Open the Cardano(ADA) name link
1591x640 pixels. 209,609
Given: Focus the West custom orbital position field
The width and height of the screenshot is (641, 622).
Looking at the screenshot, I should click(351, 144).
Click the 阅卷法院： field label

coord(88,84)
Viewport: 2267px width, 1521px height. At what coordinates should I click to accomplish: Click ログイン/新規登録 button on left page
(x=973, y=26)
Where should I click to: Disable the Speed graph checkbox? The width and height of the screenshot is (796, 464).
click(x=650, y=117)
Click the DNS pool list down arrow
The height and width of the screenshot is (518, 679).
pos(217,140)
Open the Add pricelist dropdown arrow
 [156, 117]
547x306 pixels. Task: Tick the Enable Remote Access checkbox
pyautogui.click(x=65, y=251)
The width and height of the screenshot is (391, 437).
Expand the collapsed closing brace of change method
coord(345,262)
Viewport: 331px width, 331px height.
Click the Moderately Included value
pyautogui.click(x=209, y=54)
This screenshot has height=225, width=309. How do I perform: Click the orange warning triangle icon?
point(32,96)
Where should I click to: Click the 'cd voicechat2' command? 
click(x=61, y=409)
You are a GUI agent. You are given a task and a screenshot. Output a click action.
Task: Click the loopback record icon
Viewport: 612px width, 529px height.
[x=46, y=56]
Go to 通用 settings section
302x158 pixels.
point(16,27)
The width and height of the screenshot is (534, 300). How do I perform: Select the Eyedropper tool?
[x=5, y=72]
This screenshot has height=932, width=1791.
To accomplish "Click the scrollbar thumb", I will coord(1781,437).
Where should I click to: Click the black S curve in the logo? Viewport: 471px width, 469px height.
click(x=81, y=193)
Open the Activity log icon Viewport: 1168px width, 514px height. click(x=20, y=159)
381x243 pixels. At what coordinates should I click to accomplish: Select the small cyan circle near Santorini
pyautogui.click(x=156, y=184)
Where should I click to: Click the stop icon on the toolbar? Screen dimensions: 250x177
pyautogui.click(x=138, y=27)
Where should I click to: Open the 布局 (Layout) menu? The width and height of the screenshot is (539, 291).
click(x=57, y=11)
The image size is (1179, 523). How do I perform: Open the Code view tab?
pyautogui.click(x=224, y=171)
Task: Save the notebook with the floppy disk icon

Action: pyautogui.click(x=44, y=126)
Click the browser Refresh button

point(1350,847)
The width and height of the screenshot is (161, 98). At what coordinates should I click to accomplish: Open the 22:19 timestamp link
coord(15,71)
======
Problem requirements:
Switch every "checkbox" in the rows above to "check box" and leave everything else the same.

The completed task:
Open the Cardano(ADA) name link
1591x640 pixels. 209,609
Given: Focus the West custom orbital position field
The width and height of the screenshot is (641, 622).
Looking at the screenshot, I should click(351, 144).
Click the 阅卷法院： field label

coord(88,84)
Viewport: 2267px width, 1521px height. At what coordinates should I click to accomplish: Click ログイン/新規登録 button on left page
(x=973, y=26)
Where should I click to: Disable the Speed graph check box? The width and height of the screenshot is (796, 464).
click(x=650, y=117)
Click the DNS pool list down arrow
The height and width of the screenshot is (518, 679).
pos(217,140)
Open the Add pricelist dropdown arrow
 [156, 117]
547x306 pixels. Task: Tick the Enable Remote Access check box
pyautogui.click(x=65, y=251)
The width and height of the screenshot is (391, 437).
Expand the collapsed closing brace of change method
coord(345,262)
Viewport: 331px width, 331px height.
Click the Moderately Included value
pyautogui.click(x=209, y=54)
This screenshot has height=225, width=309. How do I perform: Click the orange warning triangle icon?
point(32,96)
Where should I click to: Click the 'cd voicechat2' command? 
click(x=61, y=409)
You are a GUI agent. You are given a task and a screenshot. Output a click action.
Task: Click the loopback record icon
Viewport: 612px width, 529px height.
[x=46, y=56]
Go to 通用 settings section
302x158 pixels.
point(16,27)
The width and height of the screenshot is (534, 300). How do I perform: Select the Eyedropper tool?
[x=5, y=72]
This screenshot has height=932, width=1791.
To accomplish "Click the scrollbar thumb", I will coord(1781,437).
Where should I click to: Click the black S curve in the logo? Viewport: 471px width, 469px height.
click(x=81, y=193)
Open the Activity log icon Viewport: 1168px width, 514px height. click(x=20, y=159)
381x243 pixels. At what coordinates should I click to accomplish: Select the small cyan circle near Santorini
pyautogui.click(x=156, y=184)
Where should I click to: Click the stop icon on the toolbar? Screen dimensions: 250x177
pyautogui.click(x=138, y=27)
Where should I click to: Open the 布局 (Layout) menu? The width and height of the screenshot is (539, 291).
click(x=57, y=11)
The image size is (1179, 523). How do I perform: Open the Code view tab?
pyautogui.click(x=224, y=171)
Task: Save the notebook with the floppy disk icon

Action: pyautogui.click(x=44, y=126)
Click the browser Refresh button

point(1350,847)
The width and height of the screenshot is (161, 98). At what coordinates should I click to accomplish: Open the 22:19 timestamp link
coord(15,71)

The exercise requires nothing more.